* YOUR TASK *
Copy out the rows word for word, starting at the line containing "This screenshot has height=551, width=1301." and ending at the line containing "center [712, 358].", with both of those lines included.

* RECORDS FOR THE EXERCISE *
§ §

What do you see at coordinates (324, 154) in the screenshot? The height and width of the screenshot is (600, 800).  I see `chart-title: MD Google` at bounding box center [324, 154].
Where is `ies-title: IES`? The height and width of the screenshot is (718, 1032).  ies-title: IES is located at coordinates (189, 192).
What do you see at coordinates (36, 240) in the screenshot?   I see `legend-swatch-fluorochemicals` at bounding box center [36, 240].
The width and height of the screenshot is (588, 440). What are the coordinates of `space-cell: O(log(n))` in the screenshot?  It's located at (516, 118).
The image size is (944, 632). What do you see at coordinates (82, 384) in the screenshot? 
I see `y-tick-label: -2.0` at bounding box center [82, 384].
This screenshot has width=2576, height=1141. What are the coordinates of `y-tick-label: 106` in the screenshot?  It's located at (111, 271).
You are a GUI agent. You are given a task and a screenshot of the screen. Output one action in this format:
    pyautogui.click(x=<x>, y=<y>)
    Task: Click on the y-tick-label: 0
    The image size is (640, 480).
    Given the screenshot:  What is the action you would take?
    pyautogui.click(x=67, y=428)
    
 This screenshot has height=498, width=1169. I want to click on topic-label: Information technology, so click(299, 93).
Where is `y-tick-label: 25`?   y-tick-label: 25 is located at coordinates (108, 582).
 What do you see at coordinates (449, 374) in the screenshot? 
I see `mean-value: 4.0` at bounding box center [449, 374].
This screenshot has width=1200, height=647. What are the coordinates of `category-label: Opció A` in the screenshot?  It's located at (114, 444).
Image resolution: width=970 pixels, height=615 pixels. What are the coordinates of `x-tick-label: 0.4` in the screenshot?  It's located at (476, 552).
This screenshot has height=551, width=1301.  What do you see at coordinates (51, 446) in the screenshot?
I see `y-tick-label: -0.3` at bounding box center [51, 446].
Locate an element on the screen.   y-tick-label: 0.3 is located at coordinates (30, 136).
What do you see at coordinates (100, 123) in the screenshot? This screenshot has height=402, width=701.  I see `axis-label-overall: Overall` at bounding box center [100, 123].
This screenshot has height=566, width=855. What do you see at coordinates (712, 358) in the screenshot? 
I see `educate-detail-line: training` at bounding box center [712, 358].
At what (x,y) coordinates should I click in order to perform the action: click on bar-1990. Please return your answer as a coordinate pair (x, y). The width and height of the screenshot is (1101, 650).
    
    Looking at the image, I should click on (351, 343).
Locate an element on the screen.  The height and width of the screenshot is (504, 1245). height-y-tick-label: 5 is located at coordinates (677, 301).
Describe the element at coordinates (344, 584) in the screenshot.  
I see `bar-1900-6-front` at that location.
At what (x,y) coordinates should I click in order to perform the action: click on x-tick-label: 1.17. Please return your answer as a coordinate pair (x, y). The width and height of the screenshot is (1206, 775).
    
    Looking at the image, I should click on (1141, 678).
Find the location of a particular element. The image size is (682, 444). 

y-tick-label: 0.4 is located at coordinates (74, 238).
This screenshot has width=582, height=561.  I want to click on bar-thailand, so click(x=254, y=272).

§ §

* RESPONSE FOR THIS EXERCISE *
This screenshot has height=551, width=1301.  What do you see at coordinates (51, 446) in the screenshot?
I see `y-tick-label: -0.3` at bounding box center [51, 446].
Locate an element on the screen.   y-tick-label: 0.3 is located at coordinates (30, 136).
What do you see at coordinates (100, 123) in the screenshot? This screenshot has height=402, width=701.  I see `axis-label-overall: Overall` at bounding box center [100, 123].
This screenshot has height=566, width=855. What do you see at coordinates (712, 358) in the screenshot? 
I see `educate-detail-line: training` at bounding box center [712, 358].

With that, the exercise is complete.